Matt Chapman brings some pop and more infield versatility to the Toronto Blue Jays. AP

The Oakland Athletics' rebuilding loss is the Toronto Blue Jays' pennant-chasing gain, as the A's traded third baseman Matt Chapman to the Jays, greatly boosting Toronto's infield defense, while also giving them an underrated power source.

Chapman possesses "otherworldly" defense, having secured a pair of AL Platinum Gloves (2018-19) and an additional Gold Glove (2021) while totaling the majors third-most Defensive Runs Saved (78) across all positions during his five-year big-league career. That's one of the things I like most about him, as elite defense breeds playing time, which is what you want from a fantasy baseball player in an offense as loaded as the one the Blue Jays have.

It's also a huge boon to a pitching staff that allowed the majors' highest percentage of batted balls hit to the left side of the field (38.1%) and "far left" as defined by our internal pitch-tracker (22.1%). Not to mention that Toronto's staff saw 44.7% of the ground balls they allowed go to the left side and 26.5% to the far left, both of those by far most in the majors.

Hyun Jin Ryu (39.3% hit to the left) and Yusei Kikuchi (39.2%) ranked high on that list, and free-agent addition Kevin Gausman (34.2%) had an above-average rate, so this is very good news for the pitching staff, to the degree that it's worth adding the extra salary-cap buck or drafting each of them a few spots sooner.

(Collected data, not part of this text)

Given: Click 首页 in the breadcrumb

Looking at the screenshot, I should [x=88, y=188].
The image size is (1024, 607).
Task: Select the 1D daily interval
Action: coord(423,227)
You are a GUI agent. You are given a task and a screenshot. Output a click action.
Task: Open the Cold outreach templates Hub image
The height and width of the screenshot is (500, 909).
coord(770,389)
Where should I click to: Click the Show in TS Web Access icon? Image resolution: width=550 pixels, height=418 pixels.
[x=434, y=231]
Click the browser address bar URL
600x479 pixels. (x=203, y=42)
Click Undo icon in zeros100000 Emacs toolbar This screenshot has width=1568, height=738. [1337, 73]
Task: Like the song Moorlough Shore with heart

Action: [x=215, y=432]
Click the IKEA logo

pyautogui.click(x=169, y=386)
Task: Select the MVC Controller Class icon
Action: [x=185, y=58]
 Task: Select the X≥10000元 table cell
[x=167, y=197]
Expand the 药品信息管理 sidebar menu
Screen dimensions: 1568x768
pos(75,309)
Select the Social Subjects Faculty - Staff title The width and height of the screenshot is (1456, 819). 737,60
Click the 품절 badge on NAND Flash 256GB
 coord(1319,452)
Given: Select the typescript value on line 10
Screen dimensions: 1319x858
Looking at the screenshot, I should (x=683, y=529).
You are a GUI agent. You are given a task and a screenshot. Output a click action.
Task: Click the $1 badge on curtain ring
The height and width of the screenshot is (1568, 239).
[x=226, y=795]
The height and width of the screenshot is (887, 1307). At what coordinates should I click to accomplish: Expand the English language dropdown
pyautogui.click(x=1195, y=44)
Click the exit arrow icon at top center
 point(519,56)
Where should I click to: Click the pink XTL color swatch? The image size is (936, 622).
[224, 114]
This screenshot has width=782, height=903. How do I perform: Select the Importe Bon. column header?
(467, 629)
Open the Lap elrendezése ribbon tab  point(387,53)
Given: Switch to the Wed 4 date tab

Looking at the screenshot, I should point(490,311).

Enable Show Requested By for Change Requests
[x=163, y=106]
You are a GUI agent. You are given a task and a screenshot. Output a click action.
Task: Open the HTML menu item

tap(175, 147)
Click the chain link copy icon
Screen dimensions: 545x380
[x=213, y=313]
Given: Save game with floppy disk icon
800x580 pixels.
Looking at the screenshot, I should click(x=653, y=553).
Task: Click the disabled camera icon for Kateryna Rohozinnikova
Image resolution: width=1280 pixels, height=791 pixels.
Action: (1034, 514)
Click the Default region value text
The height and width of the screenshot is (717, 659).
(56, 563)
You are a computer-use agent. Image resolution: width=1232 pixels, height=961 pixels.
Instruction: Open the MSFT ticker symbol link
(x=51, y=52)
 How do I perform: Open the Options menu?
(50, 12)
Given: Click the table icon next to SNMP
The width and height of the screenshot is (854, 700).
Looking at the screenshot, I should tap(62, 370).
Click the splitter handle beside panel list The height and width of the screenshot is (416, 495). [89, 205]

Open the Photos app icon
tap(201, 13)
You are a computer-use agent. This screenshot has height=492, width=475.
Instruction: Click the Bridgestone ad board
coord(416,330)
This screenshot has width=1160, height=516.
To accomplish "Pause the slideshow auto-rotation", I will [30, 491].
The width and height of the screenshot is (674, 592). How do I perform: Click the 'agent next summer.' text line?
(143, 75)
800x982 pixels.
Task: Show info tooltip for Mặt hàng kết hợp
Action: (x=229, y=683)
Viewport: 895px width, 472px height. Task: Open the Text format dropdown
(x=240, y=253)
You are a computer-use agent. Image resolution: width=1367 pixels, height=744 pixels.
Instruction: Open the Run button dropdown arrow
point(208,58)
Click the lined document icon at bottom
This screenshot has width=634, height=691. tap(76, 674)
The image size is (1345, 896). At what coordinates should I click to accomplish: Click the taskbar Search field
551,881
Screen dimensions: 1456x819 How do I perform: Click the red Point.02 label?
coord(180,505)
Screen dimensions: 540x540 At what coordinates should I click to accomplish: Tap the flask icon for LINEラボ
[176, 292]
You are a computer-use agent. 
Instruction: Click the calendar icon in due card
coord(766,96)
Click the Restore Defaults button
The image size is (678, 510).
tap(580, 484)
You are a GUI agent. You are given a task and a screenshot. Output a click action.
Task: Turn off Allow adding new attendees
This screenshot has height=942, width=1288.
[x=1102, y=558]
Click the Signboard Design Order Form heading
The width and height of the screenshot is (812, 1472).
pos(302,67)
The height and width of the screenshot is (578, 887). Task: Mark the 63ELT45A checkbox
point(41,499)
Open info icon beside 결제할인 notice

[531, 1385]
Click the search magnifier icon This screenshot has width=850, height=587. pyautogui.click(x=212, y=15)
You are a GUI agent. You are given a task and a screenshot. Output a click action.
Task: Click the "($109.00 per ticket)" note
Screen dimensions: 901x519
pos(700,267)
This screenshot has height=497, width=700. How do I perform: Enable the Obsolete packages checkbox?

From a lineup perspective, Chapman should slide in fifth-sixth-seventh, in the Lourdes Gurriel Jr.-Randal Grichuk-Alejandro Kirk portion of the batting order, one that should present a slew of RBI opportunities. Teoscar Hernandez, Grichuk and Gurriel, after all, each saw at least 320 runners on base when they came to the plate in 2022, a healthy (albeit far from league-leading) threshold.

Chapman's main issue in recent years has been his shift to an extreme fly-ball approach, killing his batting average in the quest for 30-plus annual homers, but at least getting out of the Oakland Coliseum and into Toronto's Rogers Center fits that style better. Rogers Centre had an above-average HR factor in 2018, 2019 and 2021 (remember, it wasn't in use in 2020), which is why I'm more bullish on Chapman in Toronto than I had been in Oakland. He was my No. 15 points-league third baseman before the deal, but is now a more attractive selection than Ke'Bryan Hayes and Jeimer Candelario (whom I had ahead of him). Plus, there's a good chance Chapman could also leapfrog No. 12 Luis Arraez if the Minnesota Twins make additional moves.

The Athletics' haul is headlined by 2021 first-round draft pick and starting pitching prospect Gunner Hoglund, who is still recovering from Tommy John surgery but has front-to-mid-rotation upside. It's the other three prospects -- starting pitcher Zach Logue and reliever Kirby Snead and third baseman Kevin Smith -- who could make fantasy contributions in the near future.

Smith, who batted .285/.370/.561 with 21 home runs and 18 stolen bases in 94 games in Triple-A before struggling mightily in a late-season "cup of coffee" for the Blue Jays, has a clean path to regular at-bats in Chapman's place in Oakland. He'll surely get a long look for the job, and has enough roto category-filling potential to be an AL-only sleeper.

Logue, who has great control and an above-average changeup (and had a strong stint in Triple-A last year), might be a high-floor rotation candidate for the A's before midseason, also putting him on the AL-only radar. Snead has more of a situational reliever look to him, but Oakland's is a bullpen without any clear distribution of roles, so it's possible he could move into the holds mix (and perhaps into the save conversation in the best-case scenario) at some point during the year.